On losing a parent

I’ve been remembering my dad a lot lately. More than I normally do, which is not a lot. I have photos of him around my house. His paintings on my walls. I even have a tiny shrine. You could say he’s all around me, with his smiles and his brush strokes. But he doesn’t fill my thoughts that much. Not anymore. I get terribly sad if I think about him too much. I’ve learned to live without him but I still find incredibly unfair and heartbreaking that I will never get the opportunity to have him by my side anymore. Not for any celebration, not for any fall, not even for a Sunday lunch. That I’ll have to accept 14 years worth of memories and that’s it. That’s where my mind wanders to when I think about him too much and that is precisely what makes me fall apart.

I fell apart yesterday as I was falling asleep, and I didn’t remember until today that yesterday was precisely 14 years since the day my dad died. I have lived the same amount of years with my dad as those I’ve lived without him. I also fell apart a little writing these lines.

I’ve been thinking more about him lately because a couple of close friends and someone I recently met have been dealing with the loss of a parent for a while. I remember that grief very vividly and my heart breaks and grows every time I see them struggle. I see my teenage self, trying to be strong, trying to keep enjoying life, while having to deal with the most extreme form of desolation I’ve ever felt in my life.

My instinct is to offer the biggest hug I can give and just be there, making space for those feelings, and responding with compassion and warmth. But I’m so grateful for that vulnerability, and having gone through it, I feel like I can offer more. I struggle with saying these things in person. I want to be respectful and not make them feel uncomfortable talking about things they might not be ready to talk about. I know I wasn’t for a while. So I’m going to write them here instead hoping they will offer comfort to these people in my life.

The truth is that words don’t really matter much. I can’t remember any advice or words of comfort I received back then. I only remember a couple of vivid images, lots of feelings, who was there, and who wasn’t. Who let me express my grief and for whom I felt the need to hide it.

I want to tell you that you don’t need to hide your grief from me, ever.

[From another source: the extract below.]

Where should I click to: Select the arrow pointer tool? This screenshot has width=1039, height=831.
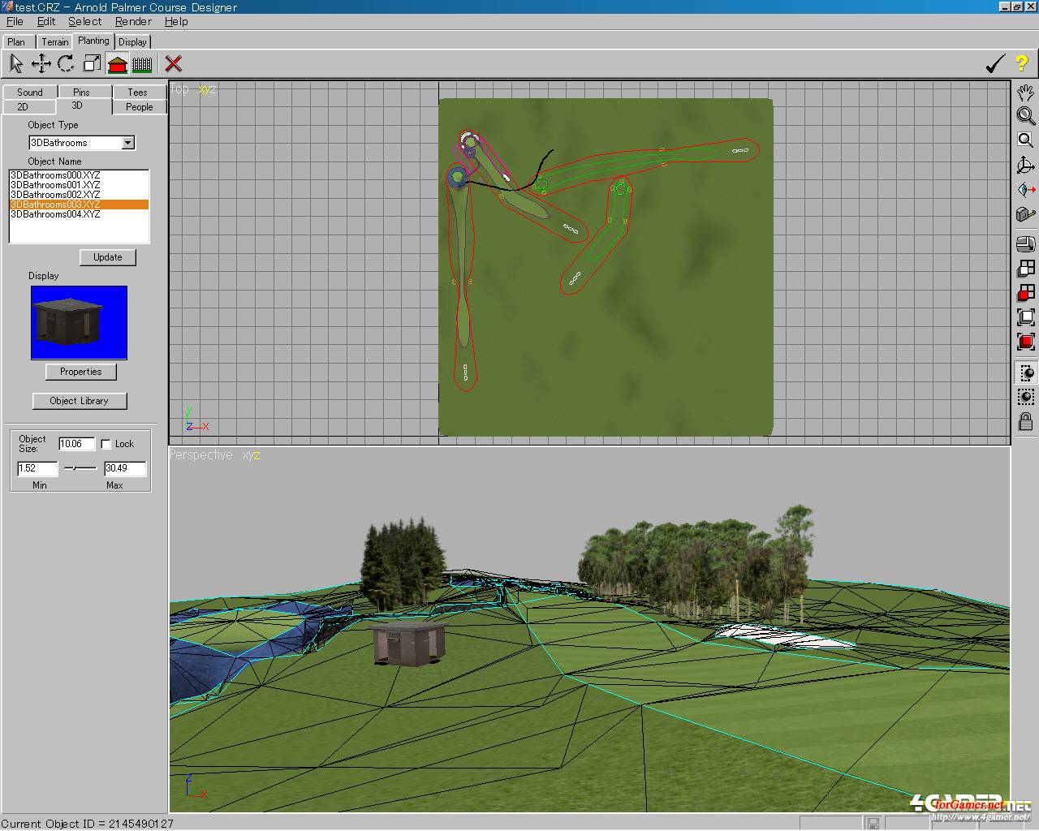15,63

That I understand it and will never think less of you for shedding a tear (or a bunch). That you will learn what it feels like to miss someone your entire life and to make peace with that. That it will have unforeseeable consequences on your character and the way you choose to live. That most of those changes will be for the better and some will be for the worse, and you’ll have to learn to be aware of them. It’s taken me a while. That you’ll begin to feel an immediate connection to people that have gone through the same as if we were part of a creepy club. That you’ll be made aware of your loss in the most unexpected moments, with a newsletter for Mother’s day or watching a fictional mother dying on TV. But you will also smell their perfume on a stranger when you least expect it and it will make your day. That you’ll eventually forget details, like the sound of their voices or what their presence felt like. And at the same time, the strongest memories of them will start to define you. Why do you think I love hugs so much? That you must live your grief for as long and as strongly as you need to. Don’t hide it, don’t ignore it. It won’t go away. And if you don’t go through it now, you will go through it later. Trust me. That your grief can suddenly transform into a new and stronger appreciation of life. That this will definitely get easier with time but will always, always, suck.

But more importantly that, in many ways, she and her love for you lives on in you.